Problem details
Repeat only the lines between the one with "Given: Click the X.com logo" and the end of the material below, both ends included. Omit any picture.

Working data
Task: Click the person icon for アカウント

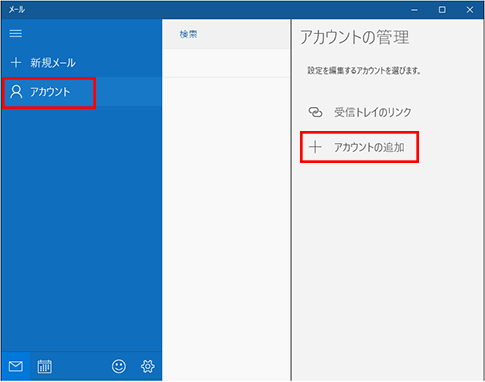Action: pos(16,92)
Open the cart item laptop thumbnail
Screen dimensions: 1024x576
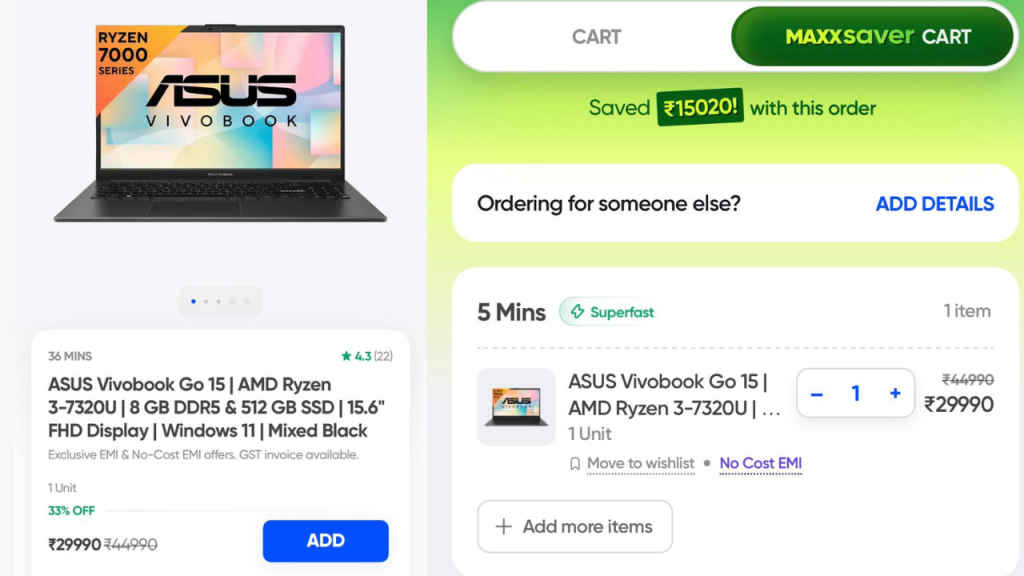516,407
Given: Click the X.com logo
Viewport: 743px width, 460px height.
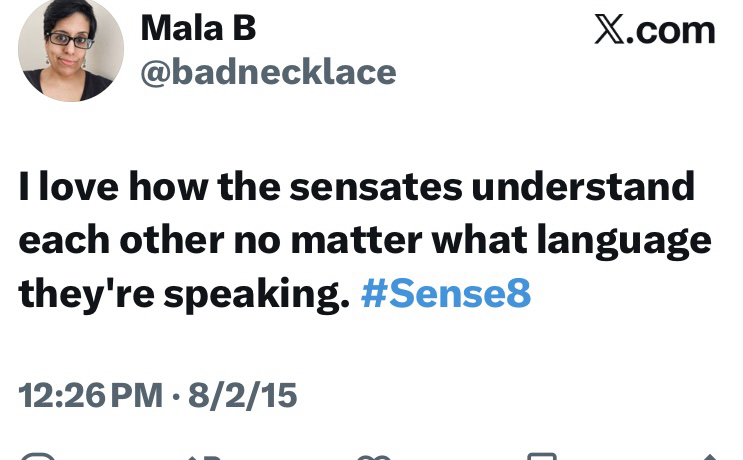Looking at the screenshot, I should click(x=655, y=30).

Output for this exercise
Given: Click the X.com logo
Viewport: 743px width, 460px height.
Looking at the screenshot, I should click(x=655, y=30).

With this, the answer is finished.